The results suggest that memory impairment might be a side-effect of radiation from overuse of mobile phones. Nearly 700 Swiss teens took part in a test of figural memory, which helps one recall abstract symbols and shapes. They participated in this memory test twice, one year apart.
The researchers also surveyed teens on mobile phone usage. The researchers found that those who held their phone close to the right ear were exposed to higher levels of radiofrequency electromagnetic fields (RF-EMF) and scored worse after a year.
“Potential risks to the brain can be minimised by using headphones or the speaker while calling, in particular when network quality is low and the mobile phone is functioning at maximum power,” says Martin Roosli, head of environmental exposures and health at the Swiss Tropical and Public Health Institute.
Spending time online increases junk food consumption
Young children who spent more than 30 minutes a day on the Internet are twice as likely to pester their parents for junk food, says a recent study conducted by the University of Liverpool and Cancer Research UK. Researchers questioned 2,500 seven to eleven-year-olds and their parents across the UK about their eating and screen time habits. The survey indicates that primary school children who spend more than three hours online are more than four times likely to spend their pocket money on chocolate, chips, sugary drinks, and takeaways than their peers who browse for less than half an hour. These children were also 79 percent more likely to be overweight.

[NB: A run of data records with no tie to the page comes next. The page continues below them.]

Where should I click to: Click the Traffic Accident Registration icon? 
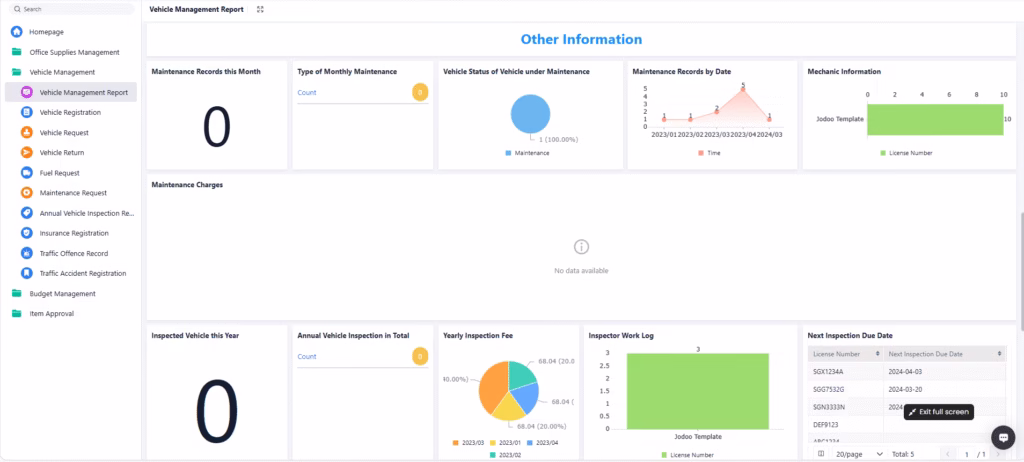coord(26,273)
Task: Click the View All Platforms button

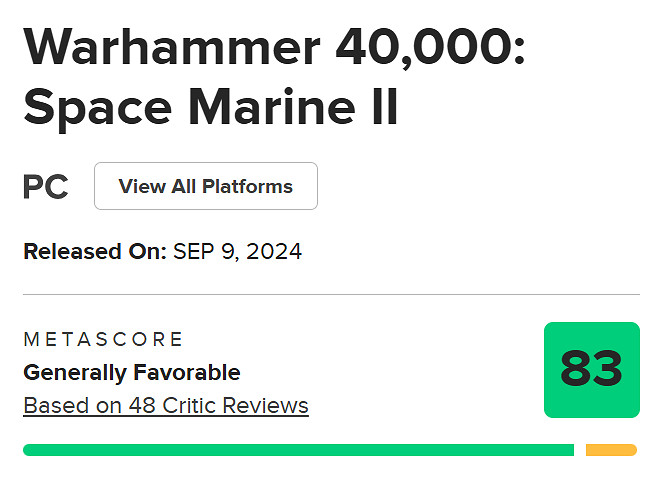Action: tap(205, 186)
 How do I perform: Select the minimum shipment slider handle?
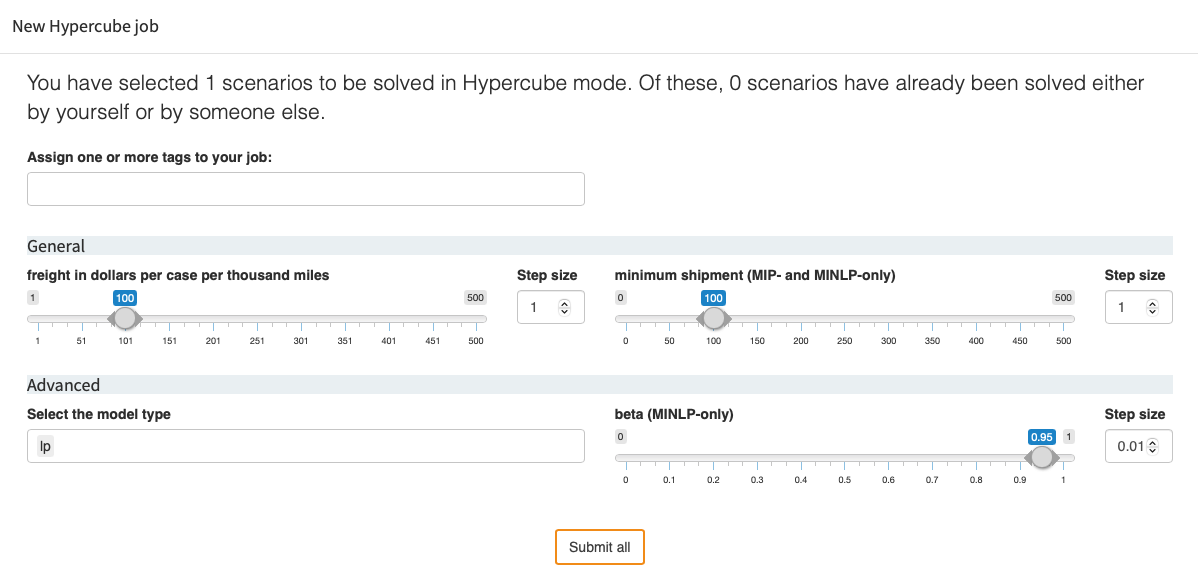tap(714, 317)
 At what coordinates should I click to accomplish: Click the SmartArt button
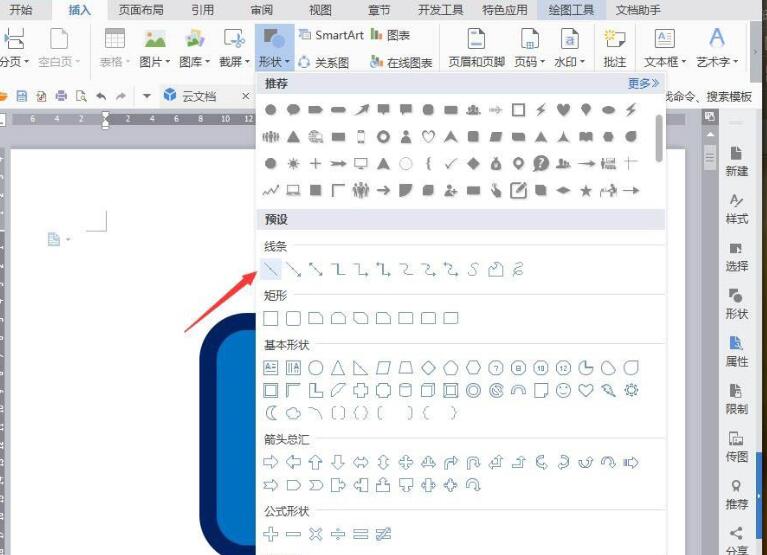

The study found that, on average, children spent 16 hours a week online and watched 22 hours of television per week. Dr Jyotsna Vohra, head of cancer policy research, Cancer Research UK, says the study reveals a strong association between diet and advertising of junk food on television and the Internet. “It’s vital we see a 9 pm watershed on junk food adverts on TV and similar protection for children viewing adverts on-demand and online,” she says.
Breastfeeding improves cognitive skills
A new study conducted by Queen’s University, Belfast, in collaboration with University College Dublin, University College London and Cass Business School, UK shows that breastfeeding infants is likely to enhance their cognitive and memorisation skills. The study, which began in 1958, tracked approximately 9,000 participants from birth to age 50. Researchers found that infants who were breastfed for one month or more scored higher on memory tests in adulthood than those who were not breastfed. Breastfed children also recorded 10 percent higher household income.
According to Dr. Mark McGovern, lead researcher and lecturer in economics at Queen’s Management School, Belfast, these findings are important as they show a direct correlation between infancy and memory and later economic development. “Promotional campaigns have highlighted the health benefits of breastfeeding in recent years. However, our research shows that in addition to those benefits, breastfeeding may also have a significant economic impact throughout the life cycle,” says McGovern.
Corporal punishment ban reduces teen violence
Adolescents are less likely to get into fist fights when they live in countries where it’s illegal for parents to spank children as punishment for bad behaviour, reveals an international study published in the British Medical Journal (September). The study which surveyed 403,000 adolescents in 88 countries found that incidence of physical fighting was 42 percent lower among teenage girls and 69 percent among boys in countries that have banned corporal punishment at home and school than in nations without such prohibitions.
“Societies that have these bans in place seem to be safer places for kids to grow up in,” says lead study author Frank Elgar, associate professor in the Institute for Health and Social Policy at McGill University, Montreal which conducted the study.
The results of the study suggest that countries which discourage corporal punishment positively influence teens’ attitudes towards violence. Thirty countries have implemented a full ban on corporal punishment in school and homes; 38 had prohibited it in only schools; and 20 haven’t banned it at all.